[Word and element location data]
━━━━

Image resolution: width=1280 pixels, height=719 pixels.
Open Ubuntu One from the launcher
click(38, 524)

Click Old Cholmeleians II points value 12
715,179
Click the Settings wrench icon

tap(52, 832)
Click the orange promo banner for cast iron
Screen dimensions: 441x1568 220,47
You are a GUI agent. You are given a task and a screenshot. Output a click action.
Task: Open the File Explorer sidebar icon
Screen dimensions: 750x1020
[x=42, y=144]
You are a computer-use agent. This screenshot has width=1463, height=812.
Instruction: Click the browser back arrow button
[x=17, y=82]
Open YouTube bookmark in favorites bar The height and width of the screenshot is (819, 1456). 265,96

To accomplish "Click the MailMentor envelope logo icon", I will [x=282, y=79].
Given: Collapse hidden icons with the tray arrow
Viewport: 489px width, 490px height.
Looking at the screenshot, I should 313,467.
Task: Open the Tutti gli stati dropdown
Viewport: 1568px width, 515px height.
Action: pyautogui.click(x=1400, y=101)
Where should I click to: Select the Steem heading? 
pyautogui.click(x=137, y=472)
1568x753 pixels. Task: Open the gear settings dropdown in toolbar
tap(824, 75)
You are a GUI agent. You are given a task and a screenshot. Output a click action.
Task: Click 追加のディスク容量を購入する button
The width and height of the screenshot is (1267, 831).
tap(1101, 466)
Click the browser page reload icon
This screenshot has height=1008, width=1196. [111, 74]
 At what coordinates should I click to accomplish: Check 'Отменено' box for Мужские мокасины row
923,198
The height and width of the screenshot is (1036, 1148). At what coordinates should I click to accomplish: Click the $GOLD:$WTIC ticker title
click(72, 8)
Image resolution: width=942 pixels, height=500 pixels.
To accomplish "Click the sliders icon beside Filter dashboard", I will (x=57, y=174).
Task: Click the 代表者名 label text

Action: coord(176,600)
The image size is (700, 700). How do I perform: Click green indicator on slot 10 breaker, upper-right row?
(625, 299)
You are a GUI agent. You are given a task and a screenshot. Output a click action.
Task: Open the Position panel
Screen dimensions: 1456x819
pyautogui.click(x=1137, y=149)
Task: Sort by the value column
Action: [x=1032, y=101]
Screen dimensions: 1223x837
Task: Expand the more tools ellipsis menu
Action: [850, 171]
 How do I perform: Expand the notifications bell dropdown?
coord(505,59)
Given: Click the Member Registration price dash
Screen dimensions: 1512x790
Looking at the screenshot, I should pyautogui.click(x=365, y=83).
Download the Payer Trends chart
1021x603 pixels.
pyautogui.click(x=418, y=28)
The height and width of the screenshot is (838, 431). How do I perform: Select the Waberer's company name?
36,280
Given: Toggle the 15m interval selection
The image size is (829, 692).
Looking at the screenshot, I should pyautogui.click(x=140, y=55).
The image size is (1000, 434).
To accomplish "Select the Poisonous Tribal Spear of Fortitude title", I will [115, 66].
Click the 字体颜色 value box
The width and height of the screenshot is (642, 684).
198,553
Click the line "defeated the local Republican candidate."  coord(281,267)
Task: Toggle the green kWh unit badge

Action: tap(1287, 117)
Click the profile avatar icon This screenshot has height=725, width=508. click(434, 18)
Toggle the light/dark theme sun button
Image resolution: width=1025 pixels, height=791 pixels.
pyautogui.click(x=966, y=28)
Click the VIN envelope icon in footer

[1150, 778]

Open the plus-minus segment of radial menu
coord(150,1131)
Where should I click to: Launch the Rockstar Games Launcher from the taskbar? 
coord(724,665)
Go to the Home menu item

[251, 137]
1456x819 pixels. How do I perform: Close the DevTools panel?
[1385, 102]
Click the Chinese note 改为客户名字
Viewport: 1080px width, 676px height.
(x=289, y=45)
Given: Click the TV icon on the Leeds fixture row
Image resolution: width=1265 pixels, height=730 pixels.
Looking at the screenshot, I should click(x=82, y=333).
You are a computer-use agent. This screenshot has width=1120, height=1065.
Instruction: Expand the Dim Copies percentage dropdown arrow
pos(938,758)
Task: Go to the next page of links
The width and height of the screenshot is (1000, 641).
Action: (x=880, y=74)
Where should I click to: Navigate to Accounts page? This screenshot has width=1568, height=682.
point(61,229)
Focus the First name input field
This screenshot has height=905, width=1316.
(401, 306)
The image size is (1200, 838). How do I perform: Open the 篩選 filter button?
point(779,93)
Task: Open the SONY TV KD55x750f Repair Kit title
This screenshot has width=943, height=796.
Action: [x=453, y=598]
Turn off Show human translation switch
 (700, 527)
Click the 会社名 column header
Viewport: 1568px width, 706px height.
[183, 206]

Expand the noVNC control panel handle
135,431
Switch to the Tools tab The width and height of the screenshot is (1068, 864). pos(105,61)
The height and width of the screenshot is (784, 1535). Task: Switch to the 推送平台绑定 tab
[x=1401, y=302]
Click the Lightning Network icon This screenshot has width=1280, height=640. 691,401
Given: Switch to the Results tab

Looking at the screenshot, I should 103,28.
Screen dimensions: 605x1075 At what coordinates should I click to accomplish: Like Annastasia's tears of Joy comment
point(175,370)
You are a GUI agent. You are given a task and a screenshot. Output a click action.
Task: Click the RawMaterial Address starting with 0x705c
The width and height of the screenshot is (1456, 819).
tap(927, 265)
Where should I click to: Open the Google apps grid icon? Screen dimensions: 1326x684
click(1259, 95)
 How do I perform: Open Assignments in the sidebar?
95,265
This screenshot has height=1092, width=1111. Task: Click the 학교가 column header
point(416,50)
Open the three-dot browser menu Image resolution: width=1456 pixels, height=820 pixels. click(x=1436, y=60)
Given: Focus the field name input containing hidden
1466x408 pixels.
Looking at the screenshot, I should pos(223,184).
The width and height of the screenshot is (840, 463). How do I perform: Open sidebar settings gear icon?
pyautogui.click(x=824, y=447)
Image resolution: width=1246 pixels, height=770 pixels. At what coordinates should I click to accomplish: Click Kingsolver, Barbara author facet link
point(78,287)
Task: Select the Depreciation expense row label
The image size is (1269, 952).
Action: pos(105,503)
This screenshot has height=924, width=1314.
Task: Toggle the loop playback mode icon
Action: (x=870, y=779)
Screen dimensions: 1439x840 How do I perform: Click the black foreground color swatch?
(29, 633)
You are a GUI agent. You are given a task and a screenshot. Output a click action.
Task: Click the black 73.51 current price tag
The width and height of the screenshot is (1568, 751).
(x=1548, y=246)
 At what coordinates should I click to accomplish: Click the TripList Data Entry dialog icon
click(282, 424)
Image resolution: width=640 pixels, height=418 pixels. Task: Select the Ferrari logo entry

━━━━

Rescale the lines from the one containing "Entry dialog icon" through the end of the records, both ends included. Write out all of these lines again, requests included, and multiply every coordinate in the answers by 1.55, rounding to whole numbers with halves going up.

**Response to the exercise:**
 At what coordinates should I click to accomplish: Click the TripList Data Entry dialog icon
click(437, 657)
Image resolution: width=640 pixels, height=418 pixels. Task: Select the Ferrari logo entry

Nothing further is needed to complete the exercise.